Print the listing below exactly, leaving nothing out.

____________________

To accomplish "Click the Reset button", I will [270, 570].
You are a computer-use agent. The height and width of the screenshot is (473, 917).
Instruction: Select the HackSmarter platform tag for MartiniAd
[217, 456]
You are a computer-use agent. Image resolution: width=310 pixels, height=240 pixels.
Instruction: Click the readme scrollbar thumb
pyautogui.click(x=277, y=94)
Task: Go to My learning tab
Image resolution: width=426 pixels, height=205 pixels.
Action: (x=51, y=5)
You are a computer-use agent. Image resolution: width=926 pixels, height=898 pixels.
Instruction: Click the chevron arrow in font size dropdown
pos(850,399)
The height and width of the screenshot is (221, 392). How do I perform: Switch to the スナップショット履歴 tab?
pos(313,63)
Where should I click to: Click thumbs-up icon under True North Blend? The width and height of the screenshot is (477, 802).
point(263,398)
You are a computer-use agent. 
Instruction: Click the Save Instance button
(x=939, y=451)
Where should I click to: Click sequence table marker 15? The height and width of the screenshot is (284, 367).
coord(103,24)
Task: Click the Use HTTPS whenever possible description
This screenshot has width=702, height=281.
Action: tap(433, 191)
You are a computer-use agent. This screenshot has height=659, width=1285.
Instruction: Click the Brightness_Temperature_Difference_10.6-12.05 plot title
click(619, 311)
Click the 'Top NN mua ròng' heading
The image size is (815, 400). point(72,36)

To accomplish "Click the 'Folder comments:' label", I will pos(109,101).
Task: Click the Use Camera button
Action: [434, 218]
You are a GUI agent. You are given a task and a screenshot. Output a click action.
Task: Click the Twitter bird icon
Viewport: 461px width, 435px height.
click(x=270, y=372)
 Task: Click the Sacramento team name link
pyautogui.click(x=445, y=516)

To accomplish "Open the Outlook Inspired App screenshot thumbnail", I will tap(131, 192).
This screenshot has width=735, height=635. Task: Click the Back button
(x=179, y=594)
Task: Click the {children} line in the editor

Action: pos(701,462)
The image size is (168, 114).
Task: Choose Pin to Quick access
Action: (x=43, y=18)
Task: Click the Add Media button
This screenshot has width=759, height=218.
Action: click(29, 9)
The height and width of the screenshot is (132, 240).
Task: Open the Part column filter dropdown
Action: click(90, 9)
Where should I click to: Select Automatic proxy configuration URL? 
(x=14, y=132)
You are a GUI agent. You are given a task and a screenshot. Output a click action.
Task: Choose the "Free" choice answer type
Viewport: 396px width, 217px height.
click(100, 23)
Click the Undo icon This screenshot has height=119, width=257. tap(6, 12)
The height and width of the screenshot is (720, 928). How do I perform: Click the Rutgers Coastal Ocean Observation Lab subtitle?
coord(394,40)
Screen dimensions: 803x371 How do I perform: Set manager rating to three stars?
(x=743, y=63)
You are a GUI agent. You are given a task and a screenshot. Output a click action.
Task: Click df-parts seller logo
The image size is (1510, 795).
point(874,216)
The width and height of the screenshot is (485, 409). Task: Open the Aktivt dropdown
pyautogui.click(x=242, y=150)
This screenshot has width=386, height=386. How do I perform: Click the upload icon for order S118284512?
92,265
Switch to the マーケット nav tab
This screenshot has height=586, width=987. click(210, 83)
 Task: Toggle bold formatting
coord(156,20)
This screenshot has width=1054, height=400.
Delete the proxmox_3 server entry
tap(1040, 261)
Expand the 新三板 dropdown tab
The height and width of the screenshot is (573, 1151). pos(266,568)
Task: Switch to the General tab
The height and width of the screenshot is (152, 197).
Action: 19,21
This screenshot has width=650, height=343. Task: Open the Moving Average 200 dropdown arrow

____________________

**Response to this task:**
To accomplish "Click the Reset button", I will [270, 570].
You are a computer-use agent. The height and width of the screenshot is (473, 917).
Instruction: Select the HackSmarter platform tag for MartiniAd
[217, 456]
You are a computer-use agent. Image resolution: width=310 pixels, height=240 pixels.
Instruction: Click the readme scrollbar thumb
pyautogui.click(x=277, y=94)
Task: Go to My learning tab
Image resolution: width=426 pixels, height=205 pixels.
Action: (x=51, y=5)
You are a computer-use agent. Image resolution: width=926 pixels, height=898 pixels.
Instruction: Click the chevron arrow in font size dropdown
pos(850,399)
The height and width of the screenshot is (221, 392). How do I perform: Switch to the スナップショット履歴 tab?
pos(313,63)
Where should I click to: Click thumbs-up icon under True North Blend? The width and height of the screenshot is (477, 802).
point(263,398)
You are a computer-use agent. 
Instruction: Click the Save Instance button
(x=939, y=451)
Where should I click to: Click sequence table marker 15? The height and width of the screenshot is (284, 367).
coord(103,24)
Task: Click the Use HTTPS whenever possible description
This screenshot has width=702, height=281.
Action: tap(433, 191)
You are a computer-use agent. This screenshot has height=659, width=1285.
Instruction: Click the Brightness_Temperature_Difference_10.6-12.05 plot title
click(619, 311)
Click the 'Top NN mua ròng' heading
The image size is (815, 400). point(72,36)

To accomplish "Click the 'Folder comments:' label", I will pos(109,101).
Task: Click the Use Camera button
Action: [434, 218]
You are a GUI agent. You are given a task and a screenshot. Output a click action.
Task: Click the Twitter bird icon
Viewport: 461px width, 435px height.
click(x=270, y=372)
 Task: Click the Sacramento team name link
pyautogui.click(x=445, y=516)

To accomplish "Open the Outlook Inspired App screenshot thumbnail", I will tap(131, 192).
This screenshot has width=735, height=635. Task: Click the Back button
(x=179, y=594)
Task: Click the {children} line in the editor

Action: pos(701,462)
The image size is (168, 114).
Task: Choose Pin to Quick access
Action: (x=43, y=18)
Task: Click the Add Media button
This screenshot has width=759, height=218.
Action: click(29, 9)
The height and width of the screenshot is (132, 240).
Task: Open the Part column filter dropdown
Action: click(90, 9)
Where should I click to: Select Automatic proxy configuration URL? 
(x=14, y=132)
You are a GUI agent. You are given a task and a screenshot. Output a click action.
Task: Choose the "Free" choice answer type
Viewport: 396px width, 217px height.
click(100, 23)
Click the Undo icon This screenshot has height=119, width=257. tap(6, 12)
The height and width of the screenshot is (720, 928). How do I perform: Click the Rutgers Coastal Ocean Observation Lab subtitle?
coord(394,40)
Screen dimensions: 803x371 How do I perform: Set manager rating to three stars?
(x=743, y=63)
You are a GUI agent. You are given a task and a screenshot. Output a click action.
Task: Click df-parts seller logo
The image size is (1510, 795).
point(874,216)
The width and height of the screenshot is (485, 409). Task: Open the Aktivt dropdown
pyautogui.click(x=242, y=150)
This screenshot has width=386, height=386. How do I perform: Click the upload icon for order S118284512?
92,265
Switch to the マーケット nav tab
This screenshot has height=586, width=987. click(210, 83)
 Task: Toggle bold formatting
coord(156,20)
This screenshot has width=1054, height=400.
Delete the proxmox_3 server entry
tap(1040, 261)
Expand the 新三板 dropdown tab
The height and width of the screenshot is (573, 1151). pos(266,568)
Task: Switch to the General tab
The height and width of the screenshot is (152, 197).
Action: 19,21
This screenshot has width=650, height=343. Task: Open the Moving Average 200 dropdown arrow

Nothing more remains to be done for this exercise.